Comme pour les précédents, l’album sort en deux versions : anglaise et américaine. Avec pas exactement les mêmes titres, pas le même nombre, et dans des ordres différents.
Edition anglaise (53 min)
Face A
- Mother’s Little Helper
- Stupid Girl
- Lady Jane
- Under My Thumb
- Doncha Bother Me
- Goin’ Home
Face B
- Flight 505
- High and Dry
- Out of Time
- It’s Not Easy
- I Am Waiting
- Take It or Leave It
- Think
- What to Do
Edition américaine (42 min)
Face A
- Paint It, Black
- Stupid Girl
- Lady Jane
- Under My Thumb
- Doncha Bother Me
- Think
Face B
- Flight 505
- High and Dry
- It’s Not Easy
- I Am Waiting
- Goin’ Home
L’édition américaine, qui n’utilise même pas la photo iconique du groupe, ne comporte pas les titres Out of Time, Take It or Leave It et What to Do, car l’éditeur américain publiait par habitude des albums de 11 chansons et non 14. Les quatre autres chansons sont publiées dans les compilations suivantes. De plus, le succès Paint It, Black remplace Mother’s Little Helper. Le marché américain se prive ainsi du morceau d’ouverture de l’édition anglaise qui marque pourtant un réel tournant dans la discographie des Stones.

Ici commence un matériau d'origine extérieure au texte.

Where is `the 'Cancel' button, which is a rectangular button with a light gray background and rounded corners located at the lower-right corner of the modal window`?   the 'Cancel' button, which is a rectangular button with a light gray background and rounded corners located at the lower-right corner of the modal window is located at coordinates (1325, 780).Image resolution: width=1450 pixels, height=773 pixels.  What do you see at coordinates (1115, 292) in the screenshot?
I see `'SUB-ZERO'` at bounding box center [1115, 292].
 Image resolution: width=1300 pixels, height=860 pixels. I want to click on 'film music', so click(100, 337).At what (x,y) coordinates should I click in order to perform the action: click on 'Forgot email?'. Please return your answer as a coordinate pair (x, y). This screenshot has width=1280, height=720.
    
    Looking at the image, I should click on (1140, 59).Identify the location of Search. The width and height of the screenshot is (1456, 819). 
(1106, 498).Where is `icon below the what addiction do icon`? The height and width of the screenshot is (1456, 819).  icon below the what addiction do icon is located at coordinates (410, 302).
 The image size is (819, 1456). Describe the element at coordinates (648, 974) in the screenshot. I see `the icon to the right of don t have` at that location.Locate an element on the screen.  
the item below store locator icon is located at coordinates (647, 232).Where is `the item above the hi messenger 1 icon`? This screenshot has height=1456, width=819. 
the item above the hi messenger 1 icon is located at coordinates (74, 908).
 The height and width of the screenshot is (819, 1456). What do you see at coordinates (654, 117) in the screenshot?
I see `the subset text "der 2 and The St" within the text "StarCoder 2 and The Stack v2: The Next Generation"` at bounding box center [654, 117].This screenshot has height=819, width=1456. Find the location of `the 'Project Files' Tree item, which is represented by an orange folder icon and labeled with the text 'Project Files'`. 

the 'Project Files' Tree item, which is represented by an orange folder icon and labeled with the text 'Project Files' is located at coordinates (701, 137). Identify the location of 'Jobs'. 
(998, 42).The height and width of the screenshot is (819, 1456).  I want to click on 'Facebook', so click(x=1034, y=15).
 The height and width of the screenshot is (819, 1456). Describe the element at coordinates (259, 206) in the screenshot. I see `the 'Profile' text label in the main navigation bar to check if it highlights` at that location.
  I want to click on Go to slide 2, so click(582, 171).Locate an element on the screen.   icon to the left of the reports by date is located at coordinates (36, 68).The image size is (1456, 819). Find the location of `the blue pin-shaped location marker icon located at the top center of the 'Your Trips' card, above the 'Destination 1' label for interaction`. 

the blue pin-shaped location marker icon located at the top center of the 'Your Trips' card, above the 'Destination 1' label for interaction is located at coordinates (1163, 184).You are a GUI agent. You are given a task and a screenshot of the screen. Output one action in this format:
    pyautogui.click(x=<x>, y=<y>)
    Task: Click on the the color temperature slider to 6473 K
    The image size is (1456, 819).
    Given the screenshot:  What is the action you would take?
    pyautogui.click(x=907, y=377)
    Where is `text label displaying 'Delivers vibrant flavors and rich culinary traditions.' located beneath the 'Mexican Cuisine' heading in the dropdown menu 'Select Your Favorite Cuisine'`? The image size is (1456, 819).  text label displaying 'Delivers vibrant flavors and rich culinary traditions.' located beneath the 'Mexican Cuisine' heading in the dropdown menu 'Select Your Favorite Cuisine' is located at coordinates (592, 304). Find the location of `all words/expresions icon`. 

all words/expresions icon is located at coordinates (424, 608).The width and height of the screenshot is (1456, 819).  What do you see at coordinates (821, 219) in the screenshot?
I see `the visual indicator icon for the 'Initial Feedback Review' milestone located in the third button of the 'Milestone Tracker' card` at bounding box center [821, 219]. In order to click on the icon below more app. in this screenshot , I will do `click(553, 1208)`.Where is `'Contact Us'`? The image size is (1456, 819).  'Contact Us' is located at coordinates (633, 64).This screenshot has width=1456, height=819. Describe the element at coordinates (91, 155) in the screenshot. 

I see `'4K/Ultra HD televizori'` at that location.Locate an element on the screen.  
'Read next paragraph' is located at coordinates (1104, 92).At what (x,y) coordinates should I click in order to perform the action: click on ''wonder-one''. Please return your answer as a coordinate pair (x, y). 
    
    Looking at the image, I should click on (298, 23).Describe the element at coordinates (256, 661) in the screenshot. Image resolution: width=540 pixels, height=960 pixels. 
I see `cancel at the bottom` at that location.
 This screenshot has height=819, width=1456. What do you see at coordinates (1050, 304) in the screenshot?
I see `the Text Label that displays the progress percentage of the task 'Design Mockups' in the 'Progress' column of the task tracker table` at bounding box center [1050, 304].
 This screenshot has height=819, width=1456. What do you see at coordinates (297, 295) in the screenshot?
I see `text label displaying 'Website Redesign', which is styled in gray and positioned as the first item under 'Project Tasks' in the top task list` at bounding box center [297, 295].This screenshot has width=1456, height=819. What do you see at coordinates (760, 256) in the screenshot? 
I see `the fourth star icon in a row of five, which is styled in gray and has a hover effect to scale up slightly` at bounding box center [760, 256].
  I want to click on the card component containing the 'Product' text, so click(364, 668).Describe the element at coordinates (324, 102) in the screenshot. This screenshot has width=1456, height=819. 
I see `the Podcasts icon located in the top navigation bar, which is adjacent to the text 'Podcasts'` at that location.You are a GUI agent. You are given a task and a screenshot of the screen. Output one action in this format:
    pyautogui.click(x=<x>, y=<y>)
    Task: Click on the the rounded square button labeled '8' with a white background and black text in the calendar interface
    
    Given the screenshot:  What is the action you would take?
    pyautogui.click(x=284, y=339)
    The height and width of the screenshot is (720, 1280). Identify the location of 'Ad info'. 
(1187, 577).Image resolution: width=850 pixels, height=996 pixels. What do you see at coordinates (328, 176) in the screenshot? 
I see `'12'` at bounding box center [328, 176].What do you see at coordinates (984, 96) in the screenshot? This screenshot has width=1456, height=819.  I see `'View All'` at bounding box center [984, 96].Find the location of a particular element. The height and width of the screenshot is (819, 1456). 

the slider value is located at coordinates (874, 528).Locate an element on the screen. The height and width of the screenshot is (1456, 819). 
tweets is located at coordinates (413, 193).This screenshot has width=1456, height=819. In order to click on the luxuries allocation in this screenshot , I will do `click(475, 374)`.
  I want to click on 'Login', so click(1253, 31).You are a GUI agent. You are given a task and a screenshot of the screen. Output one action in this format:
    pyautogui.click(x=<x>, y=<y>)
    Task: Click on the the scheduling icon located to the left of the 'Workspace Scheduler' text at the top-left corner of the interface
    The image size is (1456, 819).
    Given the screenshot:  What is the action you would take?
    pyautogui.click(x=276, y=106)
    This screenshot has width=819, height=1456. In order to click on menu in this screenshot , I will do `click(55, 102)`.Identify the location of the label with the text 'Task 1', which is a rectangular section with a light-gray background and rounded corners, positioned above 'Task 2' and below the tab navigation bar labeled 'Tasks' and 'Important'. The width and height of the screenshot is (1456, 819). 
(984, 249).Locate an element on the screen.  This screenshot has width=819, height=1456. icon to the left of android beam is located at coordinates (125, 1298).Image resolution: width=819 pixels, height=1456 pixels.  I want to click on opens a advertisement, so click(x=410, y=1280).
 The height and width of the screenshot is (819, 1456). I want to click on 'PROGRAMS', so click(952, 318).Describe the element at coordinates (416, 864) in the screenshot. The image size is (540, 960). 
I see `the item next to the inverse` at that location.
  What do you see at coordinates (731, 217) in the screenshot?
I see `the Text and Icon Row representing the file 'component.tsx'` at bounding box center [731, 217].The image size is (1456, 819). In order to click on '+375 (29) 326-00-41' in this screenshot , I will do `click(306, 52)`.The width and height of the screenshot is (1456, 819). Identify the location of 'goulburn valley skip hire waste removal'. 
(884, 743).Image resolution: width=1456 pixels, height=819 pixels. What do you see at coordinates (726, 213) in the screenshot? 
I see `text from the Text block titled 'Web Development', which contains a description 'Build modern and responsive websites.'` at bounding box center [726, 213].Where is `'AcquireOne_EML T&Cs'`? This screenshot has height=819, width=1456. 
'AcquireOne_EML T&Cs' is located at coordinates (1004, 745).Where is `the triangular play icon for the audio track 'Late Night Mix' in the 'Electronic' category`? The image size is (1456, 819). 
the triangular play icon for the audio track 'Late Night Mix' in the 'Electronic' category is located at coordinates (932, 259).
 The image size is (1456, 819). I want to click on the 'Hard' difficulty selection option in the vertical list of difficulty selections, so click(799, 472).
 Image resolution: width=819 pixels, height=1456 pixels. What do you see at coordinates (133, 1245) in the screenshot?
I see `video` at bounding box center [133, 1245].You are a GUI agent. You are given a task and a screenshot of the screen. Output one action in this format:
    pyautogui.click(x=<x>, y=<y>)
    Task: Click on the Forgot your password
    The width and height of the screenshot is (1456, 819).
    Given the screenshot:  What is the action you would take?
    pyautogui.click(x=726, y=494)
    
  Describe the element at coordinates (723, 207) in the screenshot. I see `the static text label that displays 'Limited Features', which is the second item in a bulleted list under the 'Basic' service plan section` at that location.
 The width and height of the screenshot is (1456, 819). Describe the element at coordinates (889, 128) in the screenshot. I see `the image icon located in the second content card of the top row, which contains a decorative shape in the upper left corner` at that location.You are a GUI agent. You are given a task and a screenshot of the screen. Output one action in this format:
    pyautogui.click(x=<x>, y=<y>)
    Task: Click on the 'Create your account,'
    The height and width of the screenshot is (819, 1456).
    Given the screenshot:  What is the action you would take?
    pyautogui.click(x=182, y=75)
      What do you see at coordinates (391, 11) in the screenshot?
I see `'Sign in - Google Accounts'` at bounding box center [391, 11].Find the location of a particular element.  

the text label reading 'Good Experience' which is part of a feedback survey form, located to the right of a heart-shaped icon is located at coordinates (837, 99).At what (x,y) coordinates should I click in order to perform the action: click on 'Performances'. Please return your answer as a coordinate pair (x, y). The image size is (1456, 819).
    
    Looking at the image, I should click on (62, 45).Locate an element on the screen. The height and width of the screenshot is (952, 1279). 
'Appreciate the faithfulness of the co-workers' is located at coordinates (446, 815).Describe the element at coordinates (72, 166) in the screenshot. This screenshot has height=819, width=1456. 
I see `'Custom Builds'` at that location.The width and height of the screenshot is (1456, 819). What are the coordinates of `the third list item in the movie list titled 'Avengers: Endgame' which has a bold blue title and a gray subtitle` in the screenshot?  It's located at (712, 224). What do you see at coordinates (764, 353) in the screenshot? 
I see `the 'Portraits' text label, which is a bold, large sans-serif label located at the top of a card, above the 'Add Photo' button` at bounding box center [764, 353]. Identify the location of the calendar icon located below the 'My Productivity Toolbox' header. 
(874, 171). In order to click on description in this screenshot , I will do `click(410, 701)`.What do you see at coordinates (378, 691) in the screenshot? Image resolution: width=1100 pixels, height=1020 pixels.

Un disque plus pop et plus social
Mother’s Little Helper tranche en effet avec les précédents opus stoniens. Jusqu’à présent, les pierres qui roulent nous avaient habitués soit à des reprises de blues ou de Chuck Berry, soit à des compositions sur des thèmes qui tournent essentiellement autour de liaisons amoureuses comme sur Play with fire, ou d’insatisfaction adolescente avec le plus que célèbre (I can’t get no) satisfaction.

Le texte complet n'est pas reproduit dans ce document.